No contexto da Grande Depressão o padrão-ouro constitui-se como um obstáculo à recuperação. Só com o seu abandono, em 1931 pelo Reino Unido, em 1933 pelos EUA e em 1936 pela França, se começaram a fazer sentir os primeiros sinais de recuperação económica. Mas a recuperação vinha tarde. Em meio mundo industrializado a democracia não resistira aos ajustamentos deflacionistas. A paz viria a não resistir.

6 comentários:

Jose disse...

E vai daí....
Fazemos a guerra, deflaccionamos via escudo ou diminuímos a despesa pública?

Dave Bowman disse...

Mais um excelente post. Muito obrigado.

Anónimo disse...

E vai daí, o neuronio do elemento das 22h56 "morreu" sozinho

Alt

vernon disse...

Excelente recuperação da memória.


Mais um pedaço de serviço público aqui oferecido pelos LdB.

biacouto@sapo.pt disse...

Material fornecido:

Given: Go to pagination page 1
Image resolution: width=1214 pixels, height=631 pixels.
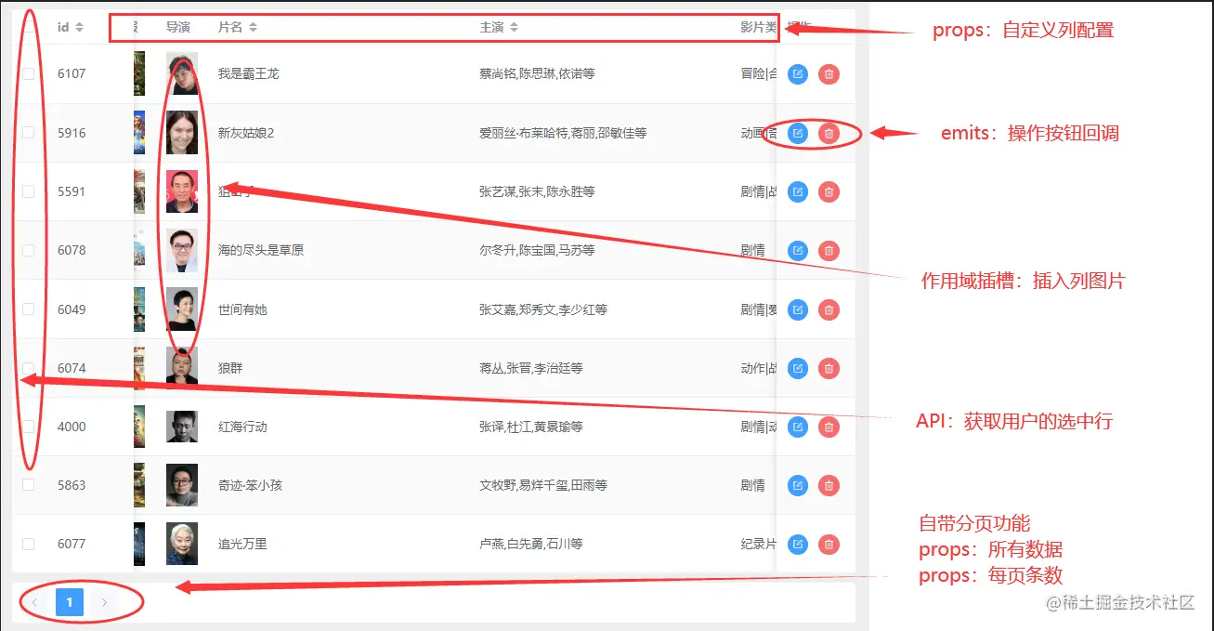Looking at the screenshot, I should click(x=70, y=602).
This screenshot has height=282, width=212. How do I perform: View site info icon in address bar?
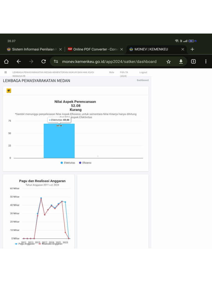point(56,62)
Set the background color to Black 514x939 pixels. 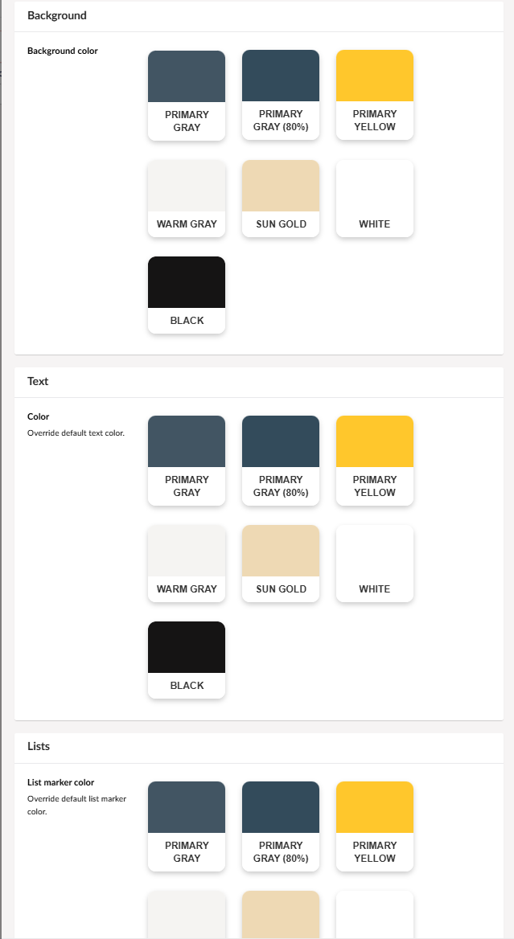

* * *

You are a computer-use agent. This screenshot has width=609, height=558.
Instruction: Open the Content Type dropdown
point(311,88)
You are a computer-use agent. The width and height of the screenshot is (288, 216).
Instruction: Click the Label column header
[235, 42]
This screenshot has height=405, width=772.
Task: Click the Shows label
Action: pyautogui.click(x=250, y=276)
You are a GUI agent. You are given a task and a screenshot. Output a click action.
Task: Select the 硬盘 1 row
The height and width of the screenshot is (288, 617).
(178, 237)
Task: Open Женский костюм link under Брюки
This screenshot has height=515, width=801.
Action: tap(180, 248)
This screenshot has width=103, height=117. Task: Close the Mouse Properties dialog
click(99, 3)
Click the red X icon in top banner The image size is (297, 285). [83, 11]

* * *

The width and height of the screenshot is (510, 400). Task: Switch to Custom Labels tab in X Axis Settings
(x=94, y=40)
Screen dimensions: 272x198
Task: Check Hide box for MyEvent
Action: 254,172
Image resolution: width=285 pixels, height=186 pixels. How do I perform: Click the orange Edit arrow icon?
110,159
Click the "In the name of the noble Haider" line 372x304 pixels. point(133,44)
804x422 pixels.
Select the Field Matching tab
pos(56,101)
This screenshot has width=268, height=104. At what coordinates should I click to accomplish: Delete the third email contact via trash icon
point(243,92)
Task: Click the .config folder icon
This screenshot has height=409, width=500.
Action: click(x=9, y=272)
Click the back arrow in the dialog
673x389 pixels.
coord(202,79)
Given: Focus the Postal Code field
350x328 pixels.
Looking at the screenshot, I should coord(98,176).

Tarefas do exercício:
1) Que países, segundo o excerto sobre a Grande Depressão, abandonaram o padrão-ouro?
2) Extraia das entradas o trecho que vai da linha que contém "Given: Go to pagination page 1" até à linha que contém "Set the background", ambas incluídas, deixando as imagens de fora.
O excerto e as entradas provêm de fontes distintas.

Soluções por tarefa:
1)
Reino Unido
EUA
França

2)
Given: Go to pagination page 1
Image resolution: width=1214 pixels, height=631 pixels.
Looking at the screenshot, I should click(x=70, y=602).
This screenshot has height=282, width=212. How do I perform: View site info icon in address bar?
point(56,62)
Set the background color to Black 514x939 pixels. 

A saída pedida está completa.